So I just bottled up my first lagered beer ever, an oktoberfest. I primed with my normal amount of sugar and after 2 weeks, the 2 bottles I've opened have a little bit of carbonation, but not much. They were totally flat in just a few minutes. (However even for being flat, they tasted pretty darn good)

Currently they're residing in a coat closet on my first floor around 65-66 degrees and there is also definitely a nice layer of yeast on the bottle bottoms of both that I opened. Should I just sit back, relax and give it another 2 weeks or so?

If these boys never really carbonate and I want to drop in a grain of yeast, can I use any dried yeast I've got lying around from my LHBS? Or should I get something closer to a lager yeast like what I used for the primary?

Thanks for helping this newbie out!
 
I recently just brewed my first lager. At 2 weeks, they had almost no carbination. It took them right at 3 weeks in the bottles to carbonate. After four weeks, they were right where I wanted them. Give them more time!
 
I find that with lagers, since most of the yeast drops out of suspension during the month or longer lager stage at temps in low 30's, that it is beneficial to add fresh yeast to the bottling bucket so the priming sugar has something to eat! I keg now, but when I bottled, I would use a 1/2 pack or rehydrated dry yeast on bottling day.
 
Thanks for help guys. I kinda figured since it was starting to carbonate I should just sit tight and wait. Sadly 70 F is a bit out of reach for our house right now. Maybe in a month when this part of PA warms up a bit.

Listed entries:
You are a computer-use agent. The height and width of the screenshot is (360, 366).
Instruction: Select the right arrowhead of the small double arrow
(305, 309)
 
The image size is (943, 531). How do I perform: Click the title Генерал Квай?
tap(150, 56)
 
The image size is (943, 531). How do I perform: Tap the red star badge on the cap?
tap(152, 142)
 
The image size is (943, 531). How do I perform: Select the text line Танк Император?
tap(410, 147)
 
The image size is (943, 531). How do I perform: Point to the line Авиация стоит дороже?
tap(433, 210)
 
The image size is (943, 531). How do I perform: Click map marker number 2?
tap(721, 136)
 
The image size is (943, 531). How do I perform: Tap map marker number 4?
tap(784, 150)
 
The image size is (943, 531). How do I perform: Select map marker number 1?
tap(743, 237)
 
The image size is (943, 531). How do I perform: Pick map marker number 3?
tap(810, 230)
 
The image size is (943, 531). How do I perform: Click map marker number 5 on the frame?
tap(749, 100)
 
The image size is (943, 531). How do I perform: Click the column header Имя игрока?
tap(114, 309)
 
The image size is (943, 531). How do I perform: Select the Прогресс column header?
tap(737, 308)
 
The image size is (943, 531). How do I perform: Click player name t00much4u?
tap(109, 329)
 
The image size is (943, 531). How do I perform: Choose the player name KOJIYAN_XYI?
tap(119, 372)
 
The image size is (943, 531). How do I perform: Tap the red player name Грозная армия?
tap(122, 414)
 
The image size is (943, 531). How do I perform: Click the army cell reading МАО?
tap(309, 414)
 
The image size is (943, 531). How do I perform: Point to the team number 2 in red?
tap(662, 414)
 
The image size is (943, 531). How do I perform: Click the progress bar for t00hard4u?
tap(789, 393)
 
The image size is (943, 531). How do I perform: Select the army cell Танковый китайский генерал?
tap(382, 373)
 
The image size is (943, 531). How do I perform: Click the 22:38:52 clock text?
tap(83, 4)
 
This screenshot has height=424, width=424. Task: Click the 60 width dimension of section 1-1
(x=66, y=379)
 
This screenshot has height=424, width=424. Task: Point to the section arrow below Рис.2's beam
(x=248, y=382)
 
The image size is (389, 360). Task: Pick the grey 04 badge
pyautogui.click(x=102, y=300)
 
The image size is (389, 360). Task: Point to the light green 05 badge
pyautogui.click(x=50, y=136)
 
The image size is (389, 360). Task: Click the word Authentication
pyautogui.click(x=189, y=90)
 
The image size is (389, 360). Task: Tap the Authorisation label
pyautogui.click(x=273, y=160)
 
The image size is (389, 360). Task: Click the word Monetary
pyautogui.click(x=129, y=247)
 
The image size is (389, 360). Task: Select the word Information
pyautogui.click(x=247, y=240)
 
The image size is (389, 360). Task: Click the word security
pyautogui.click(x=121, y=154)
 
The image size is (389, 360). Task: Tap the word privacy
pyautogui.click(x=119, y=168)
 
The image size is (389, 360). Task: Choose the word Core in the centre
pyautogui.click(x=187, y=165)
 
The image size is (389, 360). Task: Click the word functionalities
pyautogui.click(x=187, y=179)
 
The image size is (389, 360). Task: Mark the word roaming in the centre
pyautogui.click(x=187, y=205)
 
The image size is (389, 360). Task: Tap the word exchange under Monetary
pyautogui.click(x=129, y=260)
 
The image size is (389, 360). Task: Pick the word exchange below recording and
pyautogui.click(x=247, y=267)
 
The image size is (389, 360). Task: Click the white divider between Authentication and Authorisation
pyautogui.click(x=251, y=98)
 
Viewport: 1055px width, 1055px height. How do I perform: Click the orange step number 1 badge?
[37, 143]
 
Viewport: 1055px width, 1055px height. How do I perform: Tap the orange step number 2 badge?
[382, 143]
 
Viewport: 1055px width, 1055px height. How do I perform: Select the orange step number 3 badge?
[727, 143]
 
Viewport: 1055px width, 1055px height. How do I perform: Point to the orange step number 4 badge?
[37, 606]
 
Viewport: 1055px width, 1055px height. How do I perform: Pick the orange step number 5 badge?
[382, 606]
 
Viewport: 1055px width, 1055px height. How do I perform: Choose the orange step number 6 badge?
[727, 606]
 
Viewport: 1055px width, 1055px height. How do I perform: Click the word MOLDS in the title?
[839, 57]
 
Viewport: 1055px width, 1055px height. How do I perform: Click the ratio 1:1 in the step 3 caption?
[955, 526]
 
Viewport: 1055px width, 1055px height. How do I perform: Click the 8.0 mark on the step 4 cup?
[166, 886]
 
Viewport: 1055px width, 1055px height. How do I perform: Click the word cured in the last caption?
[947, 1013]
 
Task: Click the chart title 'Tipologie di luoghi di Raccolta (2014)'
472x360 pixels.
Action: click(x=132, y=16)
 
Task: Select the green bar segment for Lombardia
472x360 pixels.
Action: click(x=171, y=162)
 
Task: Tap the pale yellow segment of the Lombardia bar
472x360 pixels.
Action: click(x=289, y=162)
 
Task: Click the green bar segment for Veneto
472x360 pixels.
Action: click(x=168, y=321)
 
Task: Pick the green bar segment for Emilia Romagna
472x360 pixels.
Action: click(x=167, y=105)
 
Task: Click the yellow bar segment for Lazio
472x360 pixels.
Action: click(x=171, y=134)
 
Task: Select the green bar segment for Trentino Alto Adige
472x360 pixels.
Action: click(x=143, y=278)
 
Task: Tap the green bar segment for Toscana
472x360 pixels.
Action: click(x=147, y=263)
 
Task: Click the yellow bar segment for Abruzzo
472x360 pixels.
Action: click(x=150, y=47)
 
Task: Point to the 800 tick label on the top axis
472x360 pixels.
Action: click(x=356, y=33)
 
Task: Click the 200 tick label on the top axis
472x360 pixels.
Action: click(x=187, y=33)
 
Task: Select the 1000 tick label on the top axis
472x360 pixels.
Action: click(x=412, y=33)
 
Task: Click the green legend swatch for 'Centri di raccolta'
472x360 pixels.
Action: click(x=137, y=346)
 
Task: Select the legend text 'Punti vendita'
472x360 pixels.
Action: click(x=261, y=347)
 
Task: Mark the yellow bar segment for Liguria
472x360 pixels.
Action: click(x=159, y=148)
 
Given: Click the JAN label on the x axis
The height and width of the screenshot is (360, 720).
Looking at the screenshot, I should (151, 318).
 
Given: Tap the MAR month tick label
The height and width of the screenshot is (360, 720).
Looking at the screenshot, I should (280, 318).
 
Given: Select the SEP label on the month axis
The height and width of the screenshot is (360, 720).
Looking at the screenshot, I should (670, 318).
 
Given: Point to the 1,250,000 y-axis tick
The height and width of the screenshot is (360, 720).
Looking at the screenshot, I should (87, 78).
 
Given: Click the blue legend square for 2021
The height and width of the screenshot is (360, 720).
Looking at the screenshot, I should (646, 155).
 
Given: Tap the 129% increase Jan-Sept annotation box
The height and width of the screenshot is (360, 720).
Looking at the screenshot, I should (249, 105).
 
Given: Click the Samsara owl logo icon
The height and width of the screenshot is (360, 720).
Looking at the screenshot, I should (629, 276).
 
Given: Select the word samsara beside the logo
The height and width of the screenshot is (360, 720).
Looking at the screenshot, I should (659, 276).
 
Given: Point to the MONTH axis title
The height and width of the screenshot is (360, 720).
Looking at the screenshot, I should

Written exercise 1: List every temperature mentioned in the lager carbonation thread.
Written exercise 2: Repeat the part of the lager carbonation thread that opens with the words containing "Currently they're residing" and closes with "this newbie out!".
The listing comes from a different source than the lager carbonation thread.

Full answer 1:
65-66 degrees
low 30's
70 F

Full answer 2:
Currently they're residing in a coat closet on my first floor around 65-66 degrees and there is also definitely a nice layer of yeast on the bottle bottoms of both that I opened. Should I just sit back, relax and give it another 2 weeks or so?

If these boys never really carbonate and I want to drop in a grain of yeast, can I use any dried yeast I've got lying around from my LHBS? Or should I get something closer to a lager yeast like what I used for the primary?

Thanks for helping this newbie out!